YOUR GOAL:
Repeat nothing but the lines below running from the one containing "Collapse the Onboarding menu section" to the one containing "Select the Create Rectangle vector tool". Keep both end lines.

Saved data entries
----------------
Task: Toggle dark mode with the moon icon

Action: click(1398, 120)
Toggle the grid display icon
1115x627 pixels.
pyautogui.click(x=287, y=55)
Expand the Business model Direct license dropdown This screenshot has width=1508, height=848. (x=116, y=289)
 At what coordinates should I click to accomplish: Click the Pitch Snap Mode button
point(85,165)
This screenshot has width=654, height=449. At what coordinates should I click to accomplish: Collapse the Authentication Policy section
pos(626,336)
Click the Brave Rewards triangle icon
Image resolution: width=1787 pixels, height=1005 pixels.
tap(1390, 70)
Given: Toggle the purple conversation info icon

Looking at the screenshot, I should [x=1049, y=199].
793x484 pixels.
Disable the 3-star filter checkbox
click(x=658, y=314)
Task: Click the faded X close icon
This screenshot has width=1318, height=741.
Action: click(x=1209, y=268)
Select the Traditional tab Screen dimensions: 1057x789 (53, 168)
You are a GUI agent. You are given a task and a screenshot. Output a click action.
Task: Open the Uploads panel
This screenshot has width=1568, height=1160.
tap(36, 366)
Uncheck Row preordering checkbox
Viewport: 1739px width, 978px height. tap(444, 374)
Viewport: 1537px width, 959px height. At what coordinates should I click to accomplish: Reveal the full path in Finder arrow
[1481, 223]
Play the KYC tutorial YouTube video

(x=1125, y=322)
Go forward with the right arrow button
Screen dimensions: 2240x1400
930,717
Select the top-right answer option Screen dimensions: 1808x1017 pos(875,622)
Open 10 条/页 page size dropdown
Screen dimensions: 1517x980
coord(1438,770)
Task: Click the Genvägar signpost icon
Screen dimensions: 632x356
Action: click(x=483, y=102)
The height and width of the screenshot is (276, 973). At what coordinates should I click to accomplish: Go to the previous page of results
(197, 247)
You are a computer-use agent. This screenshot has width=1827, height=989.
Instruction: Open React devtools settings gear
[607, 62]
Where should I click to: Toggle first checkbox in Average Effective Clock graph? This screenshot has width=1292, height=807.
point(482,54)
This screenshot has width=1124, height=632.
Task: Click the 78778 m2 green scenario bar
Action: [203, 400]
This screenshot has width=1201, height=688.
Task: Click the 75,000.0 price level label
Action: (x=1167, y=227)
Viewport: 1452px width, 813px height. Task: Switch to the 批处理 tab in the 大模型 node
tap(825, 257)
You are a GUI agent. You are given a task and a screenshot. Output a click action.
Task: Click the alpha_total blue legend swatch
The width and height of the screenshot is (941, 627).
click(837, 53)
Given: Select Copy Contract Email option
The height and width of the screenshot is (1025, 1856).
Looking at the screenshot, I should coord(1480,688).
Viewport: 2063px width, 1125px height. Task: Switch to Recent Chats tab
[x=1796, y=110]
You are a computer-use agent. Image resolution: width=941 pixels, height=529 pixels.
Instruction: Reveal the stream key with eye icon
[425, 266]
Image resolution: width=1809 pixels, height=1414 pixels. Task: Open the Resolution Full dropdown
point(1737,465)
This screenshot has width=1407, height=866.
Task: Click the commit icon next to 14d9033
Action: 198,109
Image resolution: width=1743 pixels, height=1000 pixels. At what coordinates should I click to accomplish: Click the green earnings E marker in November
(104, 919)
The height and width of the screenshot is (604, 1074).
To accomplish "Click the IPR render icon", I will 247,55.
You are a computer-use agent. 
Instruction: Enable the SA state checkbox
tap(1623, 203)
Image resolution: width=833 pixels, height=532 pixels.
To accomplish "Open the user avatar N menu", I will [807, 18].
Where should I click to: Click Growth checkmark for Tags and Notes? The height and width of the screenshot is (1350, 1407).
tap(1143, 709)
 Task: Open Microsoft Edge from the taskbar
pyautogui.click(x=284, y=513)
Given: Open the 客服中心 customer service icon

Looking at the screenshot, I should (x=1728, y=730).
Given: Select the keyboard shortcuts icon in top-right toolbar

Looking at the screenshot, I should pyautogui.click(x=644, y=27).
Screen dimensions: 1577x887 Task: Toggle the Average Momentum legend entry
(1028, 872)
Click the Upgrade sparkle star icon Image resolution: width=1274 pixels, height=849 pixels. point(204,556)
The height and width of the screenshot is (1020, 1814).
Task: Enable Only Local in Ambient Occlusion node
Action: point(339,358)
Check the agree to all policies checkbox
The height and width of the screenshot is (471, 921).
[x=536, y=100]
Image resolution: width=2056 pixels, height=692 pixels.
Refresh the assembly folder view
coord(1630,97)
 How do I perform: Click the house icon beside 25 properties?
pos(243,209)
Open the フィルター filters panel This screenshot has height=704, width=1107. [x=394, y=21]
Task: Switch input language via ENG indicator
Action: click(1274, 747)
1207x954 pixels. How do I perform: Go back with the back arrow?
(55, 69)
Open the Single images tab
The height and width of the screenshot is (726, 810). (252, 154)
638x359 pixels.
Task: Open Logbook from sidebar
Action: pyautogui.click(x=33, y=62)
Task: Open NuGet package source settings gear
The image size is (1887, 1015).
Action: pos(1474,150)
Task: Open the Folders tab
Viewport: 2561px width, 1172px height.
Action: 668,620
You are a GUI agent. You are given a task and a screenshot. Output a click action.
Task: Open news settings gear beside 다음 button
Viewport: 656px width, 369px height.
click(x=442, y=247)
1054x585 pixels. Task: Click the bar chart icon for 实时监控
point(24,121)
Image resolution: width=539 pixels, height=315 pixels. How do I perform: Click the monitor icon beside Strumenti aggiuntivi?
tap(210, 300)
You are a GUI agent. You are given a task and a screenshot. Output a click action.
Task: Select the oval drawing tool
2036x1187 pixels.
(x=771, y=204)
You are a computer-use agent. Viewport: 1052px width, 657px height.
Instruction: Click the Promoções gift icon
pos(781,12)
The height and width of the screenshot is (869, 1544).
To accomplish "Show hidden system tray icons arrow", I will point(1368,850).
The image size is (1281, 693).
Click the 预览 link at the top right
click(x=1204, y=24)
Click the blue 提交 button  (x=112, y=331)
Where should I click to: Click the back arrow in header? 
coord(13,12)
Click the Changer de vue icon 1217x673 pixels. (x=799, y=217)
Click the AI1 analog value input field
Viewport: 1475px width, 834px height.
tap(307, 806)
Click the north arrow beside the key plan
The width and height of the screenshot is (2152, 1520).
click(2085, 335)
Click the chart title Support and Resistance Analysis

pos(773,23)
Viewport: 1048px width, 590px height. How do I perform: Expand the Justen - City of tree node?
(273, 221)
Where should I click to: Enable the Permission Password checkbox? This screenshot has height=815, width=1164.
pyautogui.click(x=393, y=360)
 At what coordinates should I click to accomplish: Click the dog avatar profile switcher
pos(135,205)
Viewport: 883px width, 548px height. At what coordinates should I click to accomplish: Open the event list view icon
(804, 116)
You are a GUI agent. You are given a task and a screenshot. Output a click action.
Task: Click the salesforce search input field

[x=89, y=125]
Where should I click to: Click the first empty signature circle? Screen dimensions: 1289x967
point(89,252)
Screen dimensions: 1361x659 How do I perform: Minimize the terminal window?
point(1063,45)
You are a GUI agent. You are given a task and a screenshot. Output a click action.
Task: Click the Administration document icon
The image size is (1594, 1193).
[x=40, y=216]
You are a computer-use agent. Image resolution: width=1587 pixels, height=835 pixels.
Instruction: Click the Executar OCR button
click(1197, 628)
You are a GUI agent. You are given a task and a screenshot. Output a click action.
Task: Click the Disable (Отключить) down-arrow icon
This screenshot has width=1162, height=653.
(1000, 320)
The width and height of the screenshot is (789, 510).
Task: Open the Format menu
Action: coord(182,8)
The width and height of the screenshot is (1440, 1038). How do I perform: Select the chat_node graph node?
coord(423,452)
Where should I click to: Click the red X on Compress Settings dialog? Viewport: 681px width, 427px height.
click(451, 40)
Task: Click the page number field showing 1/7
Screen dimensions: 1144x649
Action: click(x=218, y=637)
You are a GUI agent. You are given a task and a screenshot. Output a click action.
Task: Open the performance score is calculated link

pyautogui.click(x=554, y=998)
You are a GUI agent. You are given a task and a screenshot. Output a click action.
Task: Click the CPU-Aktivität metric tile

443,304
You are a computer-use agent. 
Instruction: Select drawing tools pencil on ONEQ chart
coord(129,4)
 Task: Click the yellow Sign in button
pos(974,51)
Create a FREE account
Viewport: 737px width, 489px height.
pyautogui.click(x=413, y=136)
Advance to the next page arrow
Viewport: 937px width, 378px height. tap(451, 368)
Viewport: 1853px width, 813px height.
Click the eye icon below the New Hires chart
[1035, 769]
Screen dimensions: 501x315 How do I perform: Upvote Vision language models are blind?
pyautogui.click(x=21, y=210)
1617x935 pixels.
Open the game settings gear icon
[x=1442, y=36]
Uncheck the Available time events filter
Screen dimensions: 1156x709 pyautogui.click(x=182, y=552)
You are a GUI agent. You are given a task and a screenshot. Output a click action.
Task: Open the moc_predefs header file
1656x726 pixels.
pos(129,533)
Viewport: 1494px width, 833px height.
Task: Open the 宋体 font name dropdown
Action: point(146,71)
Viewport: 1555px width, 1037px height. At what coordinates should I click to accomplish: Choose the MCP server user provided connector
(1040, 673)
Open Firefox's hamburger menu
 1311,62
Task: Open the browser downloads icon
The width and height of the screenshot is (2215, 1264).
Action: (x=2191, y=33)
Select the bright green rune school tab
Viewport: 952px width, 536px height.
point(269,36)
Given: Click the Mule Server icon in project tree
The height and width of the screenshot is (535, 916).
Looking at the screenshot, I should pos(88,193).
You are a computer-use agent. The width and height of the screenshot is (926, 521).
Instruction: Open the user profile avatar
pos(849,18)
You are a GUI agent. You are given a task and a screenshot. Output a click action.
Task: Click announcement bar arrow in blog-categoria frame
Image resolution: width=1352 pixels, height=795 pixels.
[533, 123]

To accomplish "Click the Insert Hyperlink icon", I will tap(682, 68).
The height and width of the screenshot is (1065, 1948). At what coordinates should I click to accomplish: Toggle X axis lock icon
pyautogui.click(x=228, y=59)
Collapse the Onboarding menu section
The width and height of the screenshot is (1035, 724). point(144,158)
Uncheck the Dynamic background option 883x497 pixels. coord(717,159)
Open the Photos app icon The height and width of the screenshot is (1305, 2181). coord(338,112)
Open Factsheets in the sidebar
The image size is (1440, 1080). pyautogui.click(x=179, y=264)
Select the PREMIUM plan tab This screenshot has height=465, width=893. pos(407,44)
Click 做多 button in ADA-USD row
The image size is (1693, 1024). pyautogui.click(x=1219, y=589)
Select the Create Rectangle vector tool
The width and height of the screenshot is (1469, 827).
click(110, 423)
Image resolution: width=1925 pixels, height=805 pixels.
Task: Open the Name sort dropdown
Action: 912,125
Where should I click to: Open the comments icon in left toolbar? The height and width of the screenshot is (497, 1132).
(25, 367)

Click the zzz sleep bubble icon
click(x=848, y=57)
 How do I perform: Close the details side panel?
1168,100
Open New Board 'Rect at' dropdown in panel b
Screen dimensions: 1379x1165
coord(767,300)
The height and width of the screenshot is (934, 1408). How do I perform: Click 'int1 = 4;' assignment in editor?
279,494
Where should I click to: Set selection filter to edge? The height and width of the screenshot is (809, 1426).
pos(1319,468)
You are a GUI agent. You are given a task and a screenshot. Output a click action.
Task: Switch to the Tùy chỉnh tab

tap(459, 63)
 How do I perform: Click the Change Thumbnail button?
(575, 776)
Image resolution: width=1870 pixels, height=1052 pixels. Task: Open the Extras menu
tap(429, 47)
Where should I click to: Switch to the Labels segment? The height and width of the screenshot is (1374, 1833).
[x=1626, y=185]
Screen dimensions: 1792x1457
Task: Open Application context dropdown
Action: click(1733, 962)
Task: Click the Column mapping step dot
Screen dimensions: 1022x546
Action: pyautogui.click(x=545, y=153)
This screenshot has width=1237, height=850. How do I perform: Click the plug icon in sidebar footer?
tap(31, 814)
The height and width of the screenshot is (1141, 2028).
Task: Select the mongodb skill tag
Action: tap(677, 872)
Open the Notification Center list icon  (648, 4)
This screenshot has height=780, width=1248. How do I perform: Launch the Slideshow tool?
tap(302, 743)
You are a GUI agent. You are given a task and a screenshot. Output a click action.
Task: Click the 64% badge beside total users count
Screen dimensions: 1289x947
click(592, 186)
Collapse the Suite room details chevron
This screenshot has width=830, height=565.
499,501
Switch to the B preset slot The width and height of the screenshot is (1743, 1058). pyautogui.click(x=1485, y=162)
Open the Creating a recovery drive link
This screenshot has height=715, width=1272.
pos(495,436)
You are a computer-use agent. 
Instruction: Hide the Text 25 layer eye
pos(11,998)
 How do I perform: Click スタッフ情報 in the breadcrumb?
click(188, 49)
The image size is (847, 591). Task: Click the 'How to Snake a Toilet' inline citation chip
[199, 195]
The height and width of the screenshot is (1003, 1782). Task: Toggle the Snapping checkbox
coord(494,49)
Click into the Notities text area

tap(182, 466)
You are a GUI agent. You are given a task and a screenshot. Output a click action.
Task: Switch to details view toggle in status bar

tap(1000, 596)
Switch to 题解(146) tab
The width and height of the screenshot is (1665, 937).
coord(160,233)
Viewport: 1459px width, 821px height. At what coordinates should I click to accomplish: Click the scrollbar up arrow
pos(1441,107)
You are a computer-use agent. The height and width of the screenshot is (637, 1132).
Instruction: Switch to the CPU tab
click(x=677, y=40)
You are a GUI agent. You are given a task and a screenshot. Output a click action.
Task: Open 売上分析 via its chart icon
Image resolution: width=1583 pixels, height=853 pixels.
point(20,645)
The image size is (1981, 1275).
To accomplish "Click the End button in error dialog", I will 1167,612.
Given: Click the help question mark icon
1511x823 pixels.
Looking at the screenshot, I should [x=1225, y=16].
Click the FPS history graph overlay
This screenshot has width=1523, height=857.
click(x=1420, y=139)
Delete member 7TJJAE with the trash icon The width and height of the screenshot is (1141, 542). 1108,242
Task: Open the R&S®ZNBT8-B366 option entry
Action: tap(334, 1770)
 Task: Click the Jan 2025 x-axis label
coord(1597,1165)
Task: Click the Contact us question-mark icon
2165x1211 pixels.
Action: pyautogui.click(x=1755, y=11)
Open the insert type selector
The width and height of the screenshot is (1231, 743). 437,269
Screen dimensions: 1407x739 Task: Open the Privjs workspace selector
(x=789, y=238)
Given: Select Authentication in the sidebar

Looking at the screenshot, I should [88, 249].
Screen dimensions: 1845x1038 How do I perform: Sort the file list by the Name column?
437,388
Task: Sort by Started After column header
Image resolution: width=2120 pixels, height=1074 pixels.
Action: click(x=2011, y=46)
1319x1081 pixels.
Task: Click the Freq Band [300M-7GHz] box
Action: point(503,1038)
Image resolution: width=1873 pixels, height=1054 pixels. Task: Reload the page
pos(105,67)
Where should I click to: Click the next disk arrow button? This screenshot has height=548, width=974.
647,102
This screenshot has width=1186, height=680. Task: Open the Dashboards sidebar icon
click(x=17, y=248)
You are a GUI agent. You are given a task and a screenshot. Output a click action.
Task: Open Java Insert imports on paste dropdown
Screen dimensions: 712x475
----------------
EXPECTED ANSWER:
Collapse the Onboarding menu section
The width and height of the screenshot is (1035, 724). point(144,158)
Uncheck the Dynamic background option 883x497 pixels. coord(717,159)
Open the Photos app icon The height and width of the screenshot is (1305, 2181). coord(338,112)
Open Factsheets in the sidebar
The image size is (1440, 1080). pyautogui.click(x=179, y=264)
Select the PREMIUM plan tab This screenshot has height=465, width=893. pos(407,44)
Click 做多 button in ADA-USD row
The image size is (1693, 1024). pyautogui.click(x=1219, y=589)
Select the Create Rectangle vector tool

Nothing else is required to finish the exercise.